Key differences: - AI RMF is voluntary; EU AI Act is mandatory - EU AI Act prohibits certain uses (social scoring, real-time biometric ID in public spaces) outright - EU AI Act imposes specific conformity assessment procedures for high-risk systems

Organizations subject to the EU AI Act often use AI RMF as the implementation framework, with EU AI Act as the compliance overlay.

Common Implementation Patterns¶

Adopting AI RMF in a software organization shipping AI features¶

Inventory — identify every AI system in the product (LLM-powered features, ML models, recommendation systems, automated decisioning)
Categorize by risk — for each system, assess the impact category (high-impact: affects user safety, financial decisions, employment; medium: affects user experience; low: internal tooling)
Document each high-impact system — model card, data card, intended use, known limitations
Establish governance — name an AI risk owner, define the risk acceptance process, establish an incident response path
Build measurement — automated bias and fairness testing, drift monitoring, performance dashboards
Continuous improvement — quarterly review of AI risks, incidents, and system updates

Reporting on AI RMF to leadership¶

A common dashboard shows:

Inventory — count of AI systems by risk tier
Documentation completeness — percentage of systems with complete model cards and data cards
Measurement coverage — percentage of systems with current bias, fairness, and performance measurements
Open AI risks — risks identified but not yet mitigated, with owners and deadlines
Recent AI incidents — incidents in the last quarter, root causes, remediation status

Model card and data card¶

The two key documentation artifacts are:

Model card — describes the model itself: intended use, performance metrics, training procedure, known limitations, ethical considerations, biases identified during testing
Data card — describes the training data: source, collection method, preprocessing, demographic characteristics, known biases, consent and licensing

Both should be written at a level appropriate for the audience — technical detail for ML practitioners, plain language for policy reviewers, and an executive summary for leadership.

Common Decisions¶

AI RMF as the primary framework vs as a reference — primary when AI is a strategic concern and the organization wants a single voluntary framework.
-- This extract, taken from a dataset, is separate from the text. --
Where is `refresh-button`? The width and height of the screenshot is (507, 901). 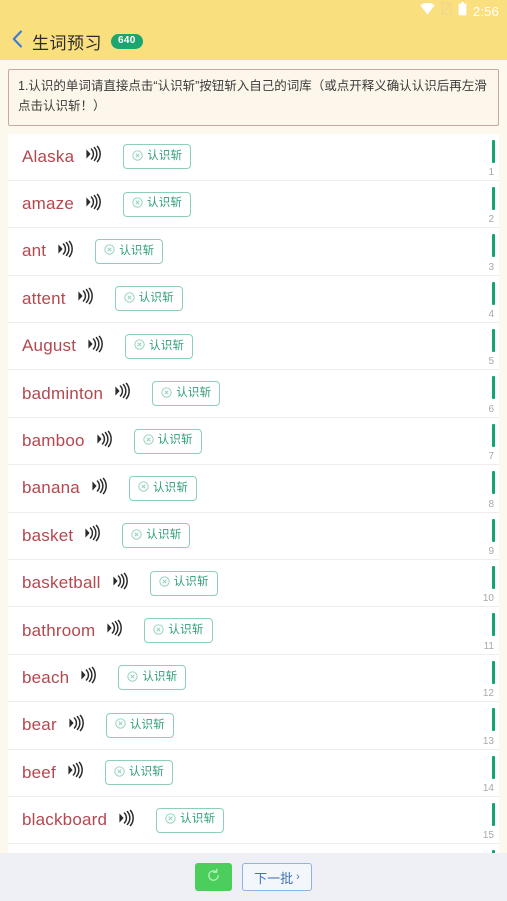
refresh-button is located at coordinates (214, 877).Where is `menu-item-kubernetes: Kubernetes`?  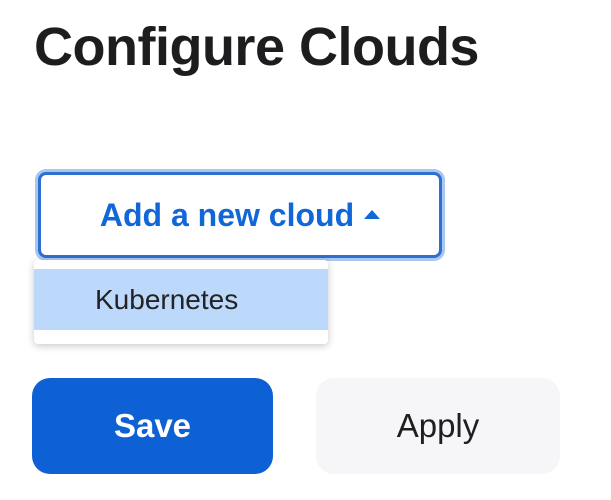
menu-item-kubernetes: Kubernetes is located at coordinates (181, 300).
Reference when the organization is subject to the EU AI Act or other regulatory regime that mandates specific practices.
Voluntary adoption vs customer-driven adoption — many organizations adopt AI RMF because customers ask for it in security reviews, not because of internal initiative. This is fine, but the adoption should still be substantive (actual measurement and management) rather than just documentary.
Centralized AI governance vs distributed — centralized (an AI risk team, AI ethics board) for organizations with many AI systems and high-impact use cases. Distributed (each product team owns its AI risk with central oversight) for organizations with smaller AI footprints. Most organizations end up somewhere in between.
Manual measurement vs automated measurement — start manual to build the measurement methodology, then automate. Avoid the trap of "we will automate measurement when we have time" — automation is what makes continuous monitoring sustainable.
Generative AI Profile adoption — adopt for any system that uses LLMs or generative AI specifically. The standard AI RMF is sufficient for predictive models alone.